Lowry and the three other men who pulled over—including one who didn’t speak English—put the ladder against the flipped truck. One man stood on the ground handing up items while another hunched on the roof of the truck holding the ladder. The third man held Lowry up as she climbed the ladder to reach the victim. 

One of the Good Samaritans gave Lowry his belt so she could make a tourniquet; another offered his jacket to keep the man warm. One even gave the shirt off his back to cover the victim’s arm.

“I just kept talking to this man in the truck,” Lowry said. “I never saw his face because he was facing the road, so all I could do was talk to him and stroke his head.”

When firefighters arrived, Lowry followed the man into the ambulance to call his wife. When she opened his phone, her heart sank. She was looking down at picture of a little boy in a baseball uniform.

The man thanked her and told her Merry Christmas, but Lowry still didn’t know his name. After he was airlifted from the scene, the four strangers hugged for a few minutes. Then they all went their separate ways.

The next day, Lowry called the hospital and was able to find the man they had saved.

“He said, ‘I remember you.’ He asked what made me do this and I said, ‘It wasn’t just me, there were four of us. Four complete strangers who had to trust each other.’”

Those four strangers saved the man’s life. His arm was amputated just above the wrist; the belt tourniquet had saved the rest of his arm.

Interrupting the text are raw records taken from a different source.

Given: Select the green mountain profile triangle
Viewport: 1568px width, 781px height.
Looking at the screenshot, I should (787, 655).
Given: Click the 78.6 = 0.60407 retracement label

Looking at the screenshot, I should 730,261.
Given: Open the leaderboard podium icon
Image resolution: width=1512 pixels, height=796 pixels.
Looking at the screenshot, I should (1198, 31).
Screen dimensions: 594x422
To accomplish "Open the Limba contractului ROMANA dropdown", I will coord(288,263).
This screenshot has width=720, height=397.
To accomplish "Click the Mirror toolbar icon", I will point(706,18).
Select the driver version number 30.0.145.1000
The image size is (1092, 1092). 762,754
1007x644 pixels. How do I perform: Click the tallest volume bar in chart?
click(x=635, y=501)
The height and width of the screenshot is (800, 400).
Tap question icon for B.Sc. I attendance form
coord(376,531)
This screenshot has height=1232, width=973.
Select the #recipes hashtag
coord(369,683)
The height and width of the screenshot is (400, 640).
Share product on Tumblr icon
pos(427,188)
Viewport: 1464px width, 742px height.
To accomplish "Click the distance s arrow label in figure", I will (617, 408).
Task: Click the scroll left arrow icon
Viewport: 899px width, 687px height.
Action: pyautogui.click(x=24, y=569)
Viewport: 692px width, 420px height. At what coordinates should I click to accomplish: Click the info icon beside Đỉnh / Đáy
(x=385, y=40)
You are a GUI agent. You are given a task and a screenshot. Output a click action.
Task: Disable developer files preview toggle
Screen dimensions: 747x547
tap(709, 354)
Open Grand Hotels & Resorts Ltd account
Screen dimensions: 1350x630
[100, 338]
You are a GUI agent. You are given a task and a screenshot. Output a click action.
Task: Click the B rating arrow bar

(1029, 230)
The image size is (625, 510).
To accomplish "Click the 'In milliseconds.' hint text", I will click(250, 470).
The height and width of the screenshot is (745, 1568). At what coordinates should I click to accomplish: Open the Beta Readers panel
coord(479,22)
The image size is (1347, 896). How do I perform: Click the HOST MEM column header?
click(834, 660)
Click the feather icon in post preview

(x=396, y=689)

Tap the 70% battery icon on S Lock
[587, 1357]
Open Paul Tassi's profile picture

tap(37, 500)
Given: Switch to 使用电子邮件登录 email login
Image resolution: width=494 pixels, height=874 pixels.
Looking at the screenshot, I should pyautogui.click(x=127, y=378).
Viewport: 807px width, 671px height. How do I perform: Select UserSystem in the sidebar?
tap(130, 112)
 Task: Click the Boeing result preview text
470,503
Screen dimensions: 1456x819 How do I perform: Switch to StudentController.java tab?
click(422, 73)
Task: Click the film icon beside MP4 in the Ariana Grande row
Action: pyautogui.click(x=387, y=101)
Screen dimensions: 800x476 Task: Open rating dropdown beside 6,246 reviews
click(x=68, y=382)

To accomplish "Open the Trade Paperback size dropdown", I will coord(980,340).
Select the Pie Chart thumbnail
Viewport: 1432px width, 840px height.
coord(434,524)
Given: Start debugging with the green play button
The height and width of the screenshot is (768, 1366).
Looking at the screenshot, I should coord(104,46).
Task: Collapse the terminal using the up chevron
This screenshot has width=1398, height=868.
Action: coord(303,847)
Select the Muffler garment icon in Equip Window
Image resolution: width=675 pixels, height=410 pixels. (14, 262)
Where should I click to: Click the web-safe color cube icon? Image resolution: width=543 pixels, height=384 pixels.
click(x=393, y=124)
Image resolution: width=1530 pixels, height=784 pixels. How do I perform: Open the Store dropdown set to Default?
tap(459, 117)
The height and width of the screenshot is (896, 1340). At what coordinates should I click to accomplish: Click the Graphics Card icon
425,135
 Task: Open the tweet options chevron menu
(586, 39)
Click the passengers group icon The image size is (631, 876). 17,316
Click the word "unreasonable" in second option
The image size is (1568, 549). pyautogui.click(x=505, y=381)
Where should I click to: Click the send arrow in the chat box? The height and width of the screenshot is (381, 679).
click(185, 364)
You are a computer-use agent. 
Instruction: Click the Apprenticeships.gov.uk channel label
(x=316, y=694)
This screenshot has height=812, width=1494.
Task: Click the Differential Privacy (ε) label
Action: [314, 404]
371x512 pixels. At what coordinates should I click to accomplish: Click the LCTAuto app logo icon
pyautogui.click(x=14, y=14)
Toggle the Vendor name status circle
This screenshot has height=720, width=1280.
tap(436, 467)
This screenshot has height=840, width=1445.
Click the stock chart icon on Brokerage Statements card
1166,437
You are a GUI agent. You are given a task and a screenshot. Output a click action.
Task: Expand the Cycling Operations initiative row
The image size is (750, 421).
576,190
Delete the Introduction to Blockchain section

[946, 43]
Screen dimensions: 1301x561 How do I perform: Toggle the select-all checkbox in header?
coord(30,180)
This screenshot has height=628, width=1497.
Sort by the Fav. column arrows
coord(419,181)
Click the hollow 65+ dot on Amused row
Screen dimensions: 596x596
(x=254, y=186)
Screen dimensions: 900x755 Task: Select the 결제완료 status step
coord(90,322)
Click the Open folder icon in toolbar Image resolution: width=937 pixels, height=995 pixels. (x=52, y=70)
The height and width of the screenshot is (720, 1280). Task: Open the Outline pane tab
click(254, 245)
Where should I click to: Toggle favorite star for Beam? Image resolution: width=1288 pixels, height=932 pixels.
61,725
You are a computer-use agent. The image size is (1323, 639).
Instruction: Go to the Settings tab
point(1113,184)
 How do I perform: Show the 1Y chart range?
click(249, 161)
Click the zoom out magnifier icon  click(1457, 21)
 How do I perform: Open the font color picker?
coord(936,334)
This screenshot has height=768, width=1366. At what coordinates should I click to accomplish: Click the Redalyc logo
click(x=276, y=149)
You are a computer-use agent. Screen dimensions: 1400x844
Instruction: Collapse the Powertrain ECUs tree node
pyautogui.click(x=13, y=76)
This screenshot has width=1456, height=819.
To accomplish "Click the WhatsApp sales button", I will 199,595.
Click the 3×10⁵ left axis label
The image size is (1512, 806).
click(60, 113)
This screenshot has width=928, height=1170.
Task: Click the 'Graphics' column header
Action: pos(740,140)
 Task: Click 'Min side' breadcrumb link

Lowry has stopped at other car accidents before, but she doesn’t know why she pulled over this time. Maybe it was the 20 years of experience she has as an emergency room nurse, maybe it was the blood stained across the white paint of the truck. But no matter what the reason was, she says the experience changed her life.

“I drive over the rut the truck made every night on my way home from work and I think about it. I think about the man and about the little boy in the picture,” she said. “The kindness of the total strangers was so overwhelming. I was the person who had the medical knowledge, but I could have never done what I did alone. It was truly a Christmas miracle.”